Question 7 asks for the kind of policy for which the participant is applying. Question 9 asks if the waiver of premium benefit is desired. Question 12 asks, "Will this insurance replace or change any existing insurance or annuity in any company?" (emphasis added) Question 21 asks, "Has the proposed insured smoked cigarettes within the past twelve months?" The caption under the signature line for the participant is entitled "Signature of Proposed Insured," as is the signature line for the Authorization For The Release of Information attached to the application for insurance.
Respondent met with each of the participants in this proceeding during the time allowed by the City for the enrollment sessions. Mr. Robert Riccio, Respondent's sales manager, was present at approximately 70 percent of those
enrollment sessions. Respondent provided each participant who enrolled in 1987 and thereafter with a copy of the Summary Plan Description. Respondent explained the investment options, and answered any questions the participants had. The name, occupation, and date of the enrollment session of the participants involved in this proceeding are:
(a) | Edmund Kelleher | Police Officer | 3-16-88 |
(b) | Raymond Steele | Police Officer | 9-29-88 |
(c) | Mark Hoffman | Police Officer | 10-29-86 |
(d) | Joseph D'Agostino | Police Officer | 3-12-88 |
(e) | Charles Johnson | Police Officer | 9-24-84 |
(f) | Donna Rhoden | Admin. Sec. | 3-26-87 |
(g) | John Gojkovich | Police Officer | 10-2-84 |
(h) | John Skinner | Police Officer | 9-14-84 |
(i) | John Sickler | Planner | 3-14-90 |
(j) | James Lydon | Bldg. Inspect. | 9-13-89 |
(k) | Robert McGhee | Police Officer | 9-18-84 |
(l) | Richard Wilson | Police Officer | 3-21-89 |
(m) | Lorraine Prussing | Admin. Sec. | 9-6-84 |
(n) | Helen Ridsdale | Anml. Cntrl. | Off. 9-14-84 |
(o) | Sandra Steele | Admin. Sec. | 4-3-85 |
(p) | Linda Kimsey | Computer Op. | 3-18-89 |
(q) | Jane Kenney | Planner | 3-13-85 |
(r) | Alane Johnston | Buyer | 3-18-89 |
(s) | Paula Laughlin | Plans Exam. | 3-18-89 |
Helen Ridsdale Anml. Cntrl. Super. 9-14-84
Jerry Adams Engineer 3-16-88
Cheryl John Records Super. for the
Police Dept. 9-14-84
Each participant in this proceeding elected the
split investment option during his or her enrollment session with Respondent and signed applications for both an annuity contract and an insurance policy. Each participant signed the application for insurance in his or her capacity as the proposed insured.

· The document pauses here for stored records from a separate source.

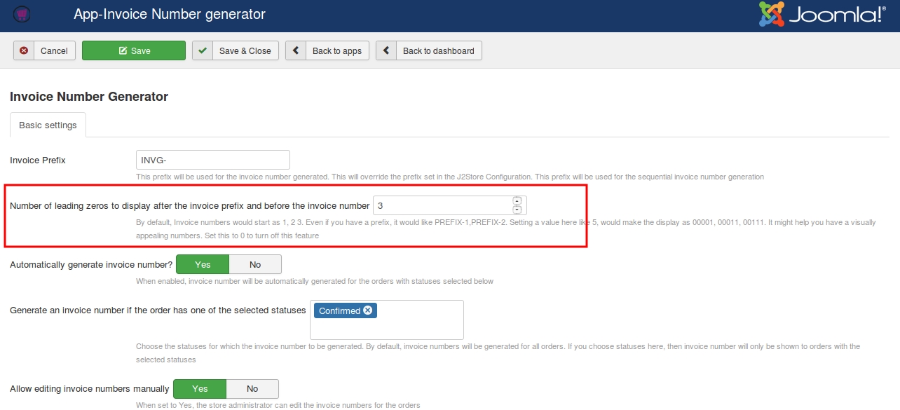
Task: Increase the leading zeros value
Action: (517, 201)
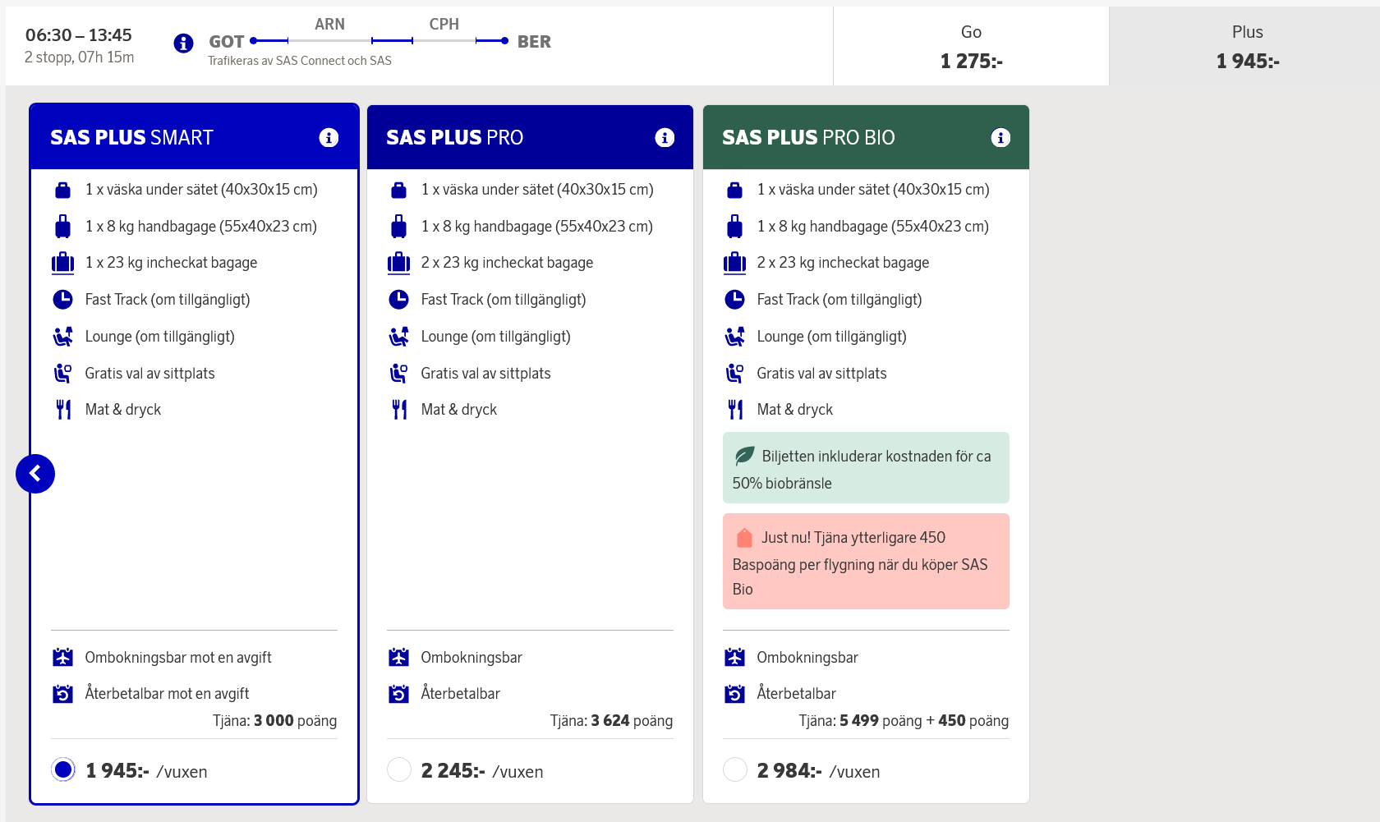Click the green biofuel leaf icon
Screen dimensions: 1380x822
click(744, 456)
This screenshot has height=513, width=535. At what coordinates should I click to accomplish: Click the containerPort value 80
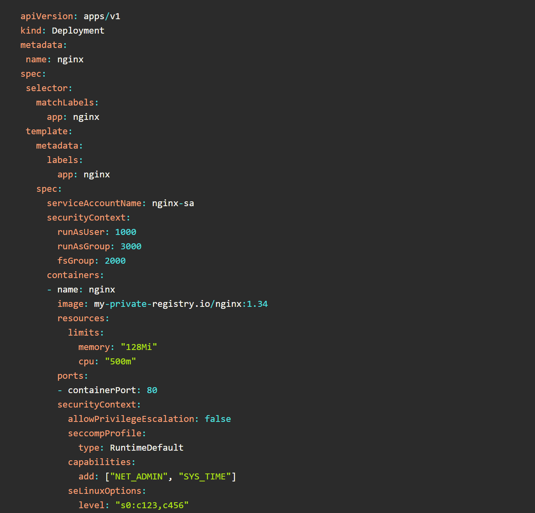point(152,390)
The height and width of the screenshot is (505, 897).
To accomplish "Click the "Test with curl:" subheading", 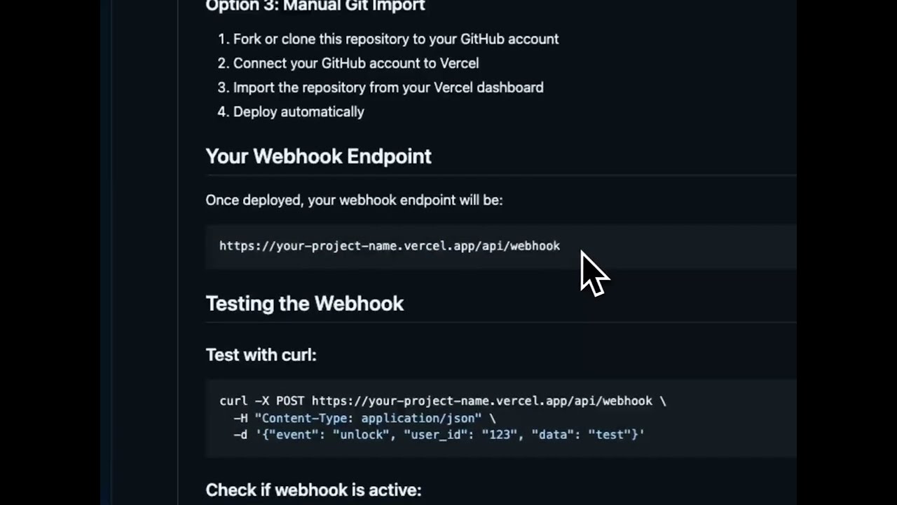I will point(261,355).
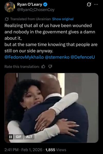103x154 pixels.
Task: View the 1,855 Views analytics
Action: (x=56, y=150)
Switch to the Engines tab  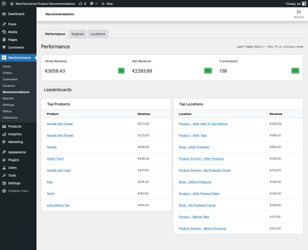[x=77, y=34]
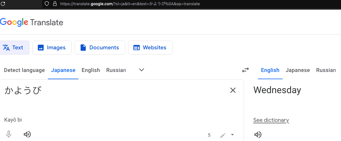Viewport: 341px width, 141px height.
Task: Choose Japanese as the target language
Action: tap(298, 70)
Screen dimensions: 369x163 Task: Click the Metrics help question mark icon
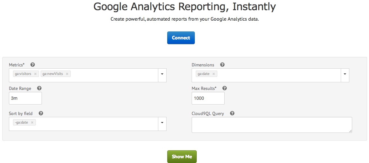32,65
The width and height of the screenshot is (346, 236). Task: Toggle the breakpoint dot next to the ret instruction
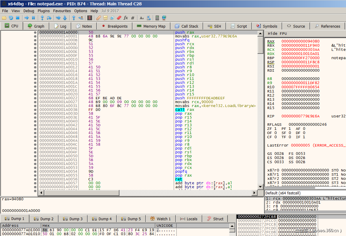[36, 179]
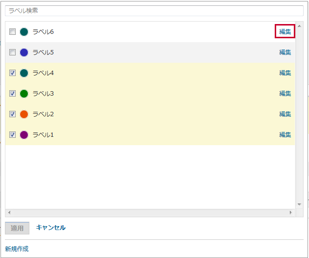Check the ラベル6 checkbox
The width and height of the screenshot is (309, 258).
[13, 32]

The City paid 10.5 percent of each participant's
salary to Prudential on a monthly basis. The payments were sent to Prudential with a form showing the amount to be invested in annuities and the amount to be used to purchase insurance. Each participant who enrolled in 1987 and thereafter received with his or her paycheck a monthly Confirmation Statement and all participants received an annual Employee Benefit Statement disclosing the value of the investment in annuities and the value of the investment in life insurance.
The participants in this proceeding, like all participants, did not receive copies of annuity contracts and insurance policies and did not receive certificates of insurance. The annuity and insurance contracts were delivered to the City, as the owner, and maintained in the offices of the City's finance department.
The participants in this proceeding had no actual knowledge that they had applied for insurance during the enrollment session with Respondent. Most of the participants had other insurance and did not need more insurance. Each participant left the enrollment session with Respondent with the impression that they had enrolled in the pension plan and had not applied for insurance.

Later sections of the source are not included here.